- _EXCERPTED RECORDS_:
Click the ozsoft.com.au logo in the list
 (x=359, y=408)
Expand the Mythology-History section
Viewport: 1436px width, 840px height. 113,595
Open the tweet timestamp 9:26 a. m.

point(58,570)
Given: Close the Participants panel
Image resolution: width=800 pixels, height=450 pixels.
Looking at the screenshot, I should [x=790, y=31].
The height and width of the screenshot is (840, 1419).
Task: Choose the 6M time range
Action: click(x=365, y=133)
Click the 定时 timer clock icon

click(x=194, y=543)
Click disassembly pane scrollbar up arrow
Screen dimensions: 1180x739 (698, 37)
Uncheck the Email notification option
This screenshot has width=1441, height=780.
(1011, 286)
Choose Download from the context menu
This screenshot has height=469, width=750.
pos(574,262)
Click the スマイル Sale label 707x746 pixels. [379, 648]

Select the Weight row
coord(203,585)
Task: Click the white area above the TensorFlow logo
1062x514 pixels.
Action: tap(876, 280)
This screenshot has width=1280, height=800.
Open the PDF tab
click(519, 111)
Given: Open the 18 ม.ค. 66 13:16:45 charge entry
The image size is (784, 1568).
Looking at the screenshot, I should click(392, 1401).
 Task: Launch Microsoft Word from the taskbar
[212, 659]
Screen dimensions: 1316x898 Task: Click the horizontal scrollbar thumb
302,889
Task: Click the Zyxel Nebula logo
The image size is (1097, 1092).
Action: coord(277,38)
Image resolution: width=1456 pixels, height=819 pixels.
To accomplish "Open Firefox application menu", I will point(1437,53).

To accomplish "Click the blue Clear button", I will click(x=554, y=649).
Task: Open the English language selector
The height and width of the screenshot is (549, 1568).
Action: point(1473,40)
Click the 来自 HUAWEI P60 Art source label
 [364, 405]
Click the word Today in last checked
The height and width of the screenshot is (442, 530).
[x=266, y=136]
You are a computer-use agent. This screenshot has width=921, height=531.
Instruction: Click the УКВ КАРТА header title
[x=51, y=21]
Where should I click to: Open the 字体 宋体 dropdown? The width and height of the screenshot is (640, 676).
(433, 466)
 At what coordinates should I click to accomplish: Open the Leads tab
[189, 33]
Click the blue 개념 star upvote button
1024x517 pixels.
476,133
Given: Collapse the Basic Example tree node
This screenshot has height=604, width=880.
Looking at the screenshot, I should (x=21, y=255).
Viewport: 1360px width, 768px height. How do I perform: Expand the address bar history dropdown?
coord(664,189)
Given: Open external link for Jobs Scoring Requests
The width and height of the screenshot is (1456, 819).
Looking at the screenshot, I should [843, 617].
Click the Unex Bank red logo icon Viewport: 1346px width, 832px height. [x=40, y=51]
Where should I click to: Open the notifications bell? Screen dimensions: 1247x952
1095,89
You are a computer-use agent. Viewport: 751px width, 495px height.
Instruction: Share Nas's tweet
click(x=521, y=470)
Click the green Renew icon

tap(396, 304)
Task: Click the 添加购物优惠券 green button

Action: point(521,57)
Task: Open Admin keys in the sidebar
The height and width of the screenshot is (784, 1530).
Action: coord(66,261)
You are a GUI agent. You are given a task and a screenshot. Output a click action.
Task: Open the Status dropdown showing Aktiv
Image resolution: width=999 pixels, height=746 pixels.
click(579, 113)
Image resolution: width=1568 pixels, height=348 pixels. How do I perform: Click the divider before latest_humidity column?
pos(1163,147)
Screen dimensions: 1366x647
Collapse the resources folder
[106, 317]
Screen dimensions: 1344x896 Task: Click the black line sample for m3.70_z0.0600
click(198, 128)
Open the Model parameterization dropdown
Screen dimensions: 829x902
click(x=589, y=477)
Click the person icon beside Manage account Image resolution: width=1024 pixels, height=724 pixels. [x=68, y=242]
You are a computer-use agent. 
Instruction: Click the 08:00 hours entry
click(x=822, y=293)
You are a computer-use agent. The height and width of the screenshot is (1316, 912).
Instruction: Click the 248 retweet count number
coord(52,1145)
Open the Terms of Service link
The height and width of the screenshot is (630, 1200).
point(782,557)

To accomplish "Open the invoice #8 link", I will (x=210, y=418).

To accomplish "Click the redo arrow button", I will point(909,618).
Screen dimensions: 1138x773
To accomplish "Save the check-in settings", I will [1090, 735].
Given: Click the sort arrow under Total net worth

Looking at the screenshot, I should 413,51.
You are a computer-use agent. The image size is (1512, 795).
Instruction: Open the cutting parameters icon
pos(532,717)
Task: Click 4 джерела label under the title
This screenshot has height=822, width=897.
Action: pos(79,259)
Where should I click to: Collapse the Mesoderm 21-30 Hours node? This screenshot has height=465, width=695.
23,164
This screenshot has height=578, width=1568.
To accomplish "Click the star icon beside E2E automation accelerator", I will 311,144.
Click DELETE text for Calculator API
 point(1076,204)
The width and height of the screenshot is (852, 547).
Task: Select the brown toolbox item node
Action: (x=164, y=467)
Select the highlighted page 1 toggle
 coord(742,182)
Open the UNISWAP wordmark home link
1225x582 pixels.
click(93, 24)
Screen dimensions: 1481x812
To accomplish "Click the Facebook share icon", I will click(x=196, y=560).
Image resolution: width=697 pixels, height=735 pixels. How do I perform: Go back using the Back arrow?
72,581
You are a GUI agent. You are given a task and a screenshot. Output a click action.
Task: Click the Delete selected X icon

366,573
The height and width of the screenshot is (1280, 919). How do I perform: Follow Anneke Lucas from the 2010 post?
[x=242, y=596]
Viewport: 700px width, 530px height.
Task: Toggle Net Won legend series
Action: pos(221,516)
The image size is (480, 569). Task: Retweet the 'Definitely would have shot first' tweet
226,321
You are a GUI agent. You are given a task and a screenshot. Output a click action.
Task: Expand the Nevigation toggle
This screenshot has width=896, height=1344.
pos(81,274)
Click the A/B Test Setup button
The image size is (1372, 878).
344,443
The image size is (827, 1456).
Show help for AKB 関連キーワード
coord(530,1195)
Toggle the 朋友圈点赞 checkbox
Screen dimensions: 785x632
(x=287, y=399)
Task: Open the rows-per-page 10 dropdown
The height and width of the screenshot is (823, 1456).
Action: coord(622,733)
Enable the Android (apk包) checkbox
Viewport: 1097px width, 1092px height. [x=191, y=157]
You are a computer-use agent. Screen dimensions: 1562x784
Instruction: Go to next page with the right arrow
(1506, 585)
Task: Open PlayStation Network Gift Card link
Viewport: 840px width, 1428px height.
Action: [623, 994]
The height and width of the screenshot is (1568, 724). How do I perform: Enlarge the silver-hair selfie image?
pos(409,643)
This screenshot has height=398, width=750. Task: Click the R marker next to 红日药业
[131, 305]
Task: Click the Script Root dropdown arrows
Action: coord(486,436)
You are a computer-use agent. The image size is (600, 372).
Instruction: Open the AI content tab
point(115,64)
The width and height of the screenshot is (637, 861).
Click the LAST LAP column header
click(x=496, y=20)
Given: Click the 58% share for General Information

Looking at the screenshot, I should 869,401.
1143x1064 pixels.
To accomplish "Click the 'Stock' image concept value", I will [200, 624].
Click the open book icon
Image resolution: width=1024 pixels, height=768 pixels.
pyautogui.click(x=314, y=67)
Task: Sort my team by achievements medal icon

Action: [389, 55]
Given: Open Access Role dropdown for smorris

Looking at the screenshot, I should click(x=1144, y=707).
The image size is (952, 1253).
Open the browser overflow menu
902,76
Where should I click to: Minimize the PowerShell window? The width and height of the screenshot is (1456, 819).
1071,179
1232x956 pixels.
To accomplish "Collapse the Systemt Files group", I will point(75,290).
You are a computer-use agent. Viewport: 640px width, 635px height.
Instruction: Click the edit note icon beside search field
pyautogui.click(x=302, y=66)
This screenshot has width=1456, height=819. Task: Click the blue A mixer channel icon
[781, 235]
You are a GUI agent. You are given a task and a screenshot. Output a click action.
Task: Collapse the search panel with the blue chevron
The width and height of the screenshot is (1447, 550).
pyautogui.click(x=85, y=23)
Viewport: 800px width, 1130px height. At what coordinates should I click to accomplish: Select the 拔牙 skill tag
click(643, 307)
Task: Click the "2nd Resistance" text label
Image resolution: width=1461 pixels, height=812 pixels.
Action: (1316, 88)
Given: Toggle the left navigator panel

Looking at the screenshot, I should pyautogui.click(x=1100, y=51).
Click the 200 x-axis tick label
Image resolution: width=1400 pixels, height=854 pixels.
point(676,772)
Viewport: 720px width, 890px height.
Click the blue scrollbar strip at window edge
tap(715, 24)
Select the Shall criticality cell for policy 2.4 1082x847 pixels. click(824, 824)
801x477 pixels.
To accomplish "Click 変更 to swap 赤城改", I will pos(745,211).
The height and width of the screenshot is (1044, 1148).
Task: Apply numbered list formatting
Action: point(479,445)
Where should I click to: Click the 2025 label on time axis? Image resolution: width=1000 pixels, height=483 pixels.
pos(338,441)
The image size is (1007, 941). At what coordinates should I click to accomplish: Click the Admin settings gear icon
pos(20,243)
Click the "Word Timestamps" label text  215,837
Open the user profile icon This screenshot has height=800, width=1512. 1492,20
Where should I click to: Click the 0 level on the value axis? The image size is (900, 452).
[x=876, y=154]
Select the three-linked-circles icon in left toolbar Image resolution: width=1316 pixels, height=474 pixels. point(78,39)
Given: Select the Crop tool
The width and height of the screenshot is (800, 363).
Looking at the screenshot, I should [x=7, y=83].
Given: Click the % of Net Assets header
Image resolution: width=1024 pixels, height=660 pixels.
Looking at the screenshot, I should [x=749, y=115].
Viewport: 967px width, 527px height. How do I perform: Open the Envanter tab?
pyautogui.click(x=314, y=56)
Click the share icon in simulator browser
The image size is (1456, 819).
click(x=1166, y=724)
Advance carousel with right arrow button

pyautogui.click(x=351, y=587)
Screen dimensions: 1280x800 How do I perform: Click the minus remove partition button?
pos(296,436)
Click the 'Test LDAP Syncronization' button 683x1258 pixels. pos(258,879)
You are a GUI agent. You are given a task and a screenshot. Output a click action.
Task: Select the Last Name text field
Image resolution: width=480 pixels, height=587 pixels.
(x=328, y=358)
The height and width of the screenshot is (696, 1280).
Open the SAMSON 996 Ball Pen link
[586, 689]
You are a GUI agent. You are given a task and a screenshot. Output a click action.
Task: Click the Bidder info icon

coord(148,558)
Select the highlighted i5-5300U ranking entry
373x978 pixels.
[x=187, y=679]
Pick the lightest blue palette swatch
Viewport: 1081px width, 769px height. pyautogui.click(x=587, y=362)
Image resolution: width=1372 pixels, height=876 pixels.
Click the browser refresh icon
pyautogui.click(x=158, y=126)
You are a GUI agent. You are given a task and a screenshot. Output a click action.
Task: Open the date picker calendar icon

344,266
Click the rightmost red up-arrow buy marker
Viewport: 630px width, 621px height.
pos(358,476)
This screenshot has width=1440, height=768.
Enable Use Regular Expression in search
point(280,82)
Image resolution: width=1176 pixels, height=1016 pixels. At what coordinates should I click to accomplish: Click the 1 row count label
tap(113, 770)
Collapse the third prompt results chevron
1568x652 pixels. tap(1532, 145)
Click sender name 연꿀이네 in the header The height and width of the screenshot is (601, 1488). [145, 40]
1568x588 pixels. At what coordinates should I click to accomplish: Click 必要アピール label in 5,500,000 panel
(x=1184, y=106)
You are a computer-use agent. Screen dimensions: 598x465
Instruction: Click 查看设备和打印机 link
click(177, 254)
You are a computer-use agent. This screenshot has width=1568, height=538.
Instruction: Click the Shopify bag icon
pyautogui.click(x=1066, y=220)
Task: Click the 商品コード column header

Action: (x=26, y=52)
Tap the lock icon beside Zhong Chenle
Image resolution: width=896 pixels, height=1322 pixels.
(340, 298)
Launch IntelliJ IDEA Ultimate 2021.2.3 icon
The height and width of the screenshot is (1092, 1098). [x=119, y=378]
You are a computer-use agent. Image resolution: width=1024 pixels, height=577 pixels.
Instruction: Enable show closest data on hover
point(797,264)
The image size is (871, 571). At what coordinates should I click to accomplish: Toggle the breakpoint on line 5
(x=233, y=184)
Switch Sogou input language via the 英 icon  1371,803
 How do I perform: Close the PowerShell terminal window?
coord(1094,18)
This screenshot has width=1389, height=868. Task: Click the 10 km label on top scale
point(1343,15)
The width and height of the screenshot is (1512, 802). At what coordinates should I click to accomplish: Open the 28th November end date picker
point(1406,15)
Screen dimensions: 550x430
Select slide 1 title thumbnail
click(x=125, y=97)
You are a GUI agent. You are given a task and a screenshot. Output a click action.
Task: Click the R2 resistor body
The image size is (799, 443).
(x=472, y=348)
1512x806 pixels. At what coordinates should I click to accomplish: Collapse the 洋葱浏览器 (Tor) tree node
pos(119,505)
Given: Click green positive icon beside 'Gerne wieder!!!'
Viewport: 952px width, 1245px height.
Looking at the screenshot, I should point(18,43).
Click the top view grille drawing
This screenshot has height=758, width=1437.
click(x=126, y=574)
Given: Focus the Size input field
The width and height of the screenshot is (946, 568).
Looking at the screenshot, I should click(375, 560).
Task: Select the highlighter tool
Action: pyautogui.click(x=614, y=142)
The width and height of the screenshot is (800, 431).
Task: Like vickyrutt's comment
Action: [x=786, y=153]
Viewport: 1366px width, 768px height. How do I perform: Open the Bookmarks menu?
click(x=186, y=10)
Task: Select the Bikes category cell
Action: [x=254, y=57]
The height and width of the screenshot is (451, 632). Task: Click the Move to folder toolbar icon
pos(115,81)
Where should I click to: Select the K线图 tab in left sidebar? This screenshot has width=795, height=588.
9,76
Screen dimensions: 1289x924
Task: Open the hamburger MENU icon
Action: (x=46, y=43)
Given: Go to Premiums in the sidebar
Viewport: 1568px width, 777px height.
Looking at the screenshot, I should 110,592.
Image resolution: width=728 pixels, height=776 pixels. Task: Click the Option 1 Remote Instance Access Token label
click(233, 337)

- _WHAT TO WORK ON_: Render everything from the line containing "Screen dimensions: 1481x812" down to the line containing "Viewport: 1097px width, 1092px" as a JSON list of strings, with one string per line and blank lines omitted.

- _FINAL RESULT_:
[
  "Screen dimensions: 1481x812",
  "To accomplish \"Click the Facebook share icon\", I will click(x=196, y=560).",
  "Image resolution: width=697 pixels, height=735 pixels. How do I perform: Go back using the Back arrow?",
  "72,581",
  "You are a GUI agent. You are given a task and a screenshot. Output a click action.",
  "Task: Click the Delete selected X icon",
  "366,573",
  "The height and width of the screenshot is (1280, 919). How do I perform: Follow Anneke Lucas from the 2010 post?",
  "[x=242, y=596]",
  "Viewport: 700px width, 530px height.",
  "Task: Toggle Net Won legend series",
  "Action: pos(221,516)",
  "The image size is (480, 569). Task: Retweet the 'Definitely would have shot first' tweet",
  "226,321",
  "You are a GUI agent. You are given a task and a screenshot. Output a click action.",
  "Task: Expand the Nevigation toggle",
  "This screenshot has width=896, height=1344.",
  "pos(81,274)",
  "Click the A/B Test Setup button",
  "The image size is (1372, 878).",
  "344,443",
  "The image size is (827, 1456).",
  "Show help for AKB 関連キーワード",
  "coord(530,1195)",
  "Toggle the 朋友圈点赞 checkbox",
  "Screen dimensions: 785x632",
  "(x=287, y=399)",
  "Task: Open the rows-per-page 10 dropdown",
  "The height and width of the screenshot is (823, 1456).",
  "Action: coord(622,733)",
  "Enable the Android (apk包) checkbox",
  "Viewport: 1097px width, 1092px height. [x=191, y=157]"
]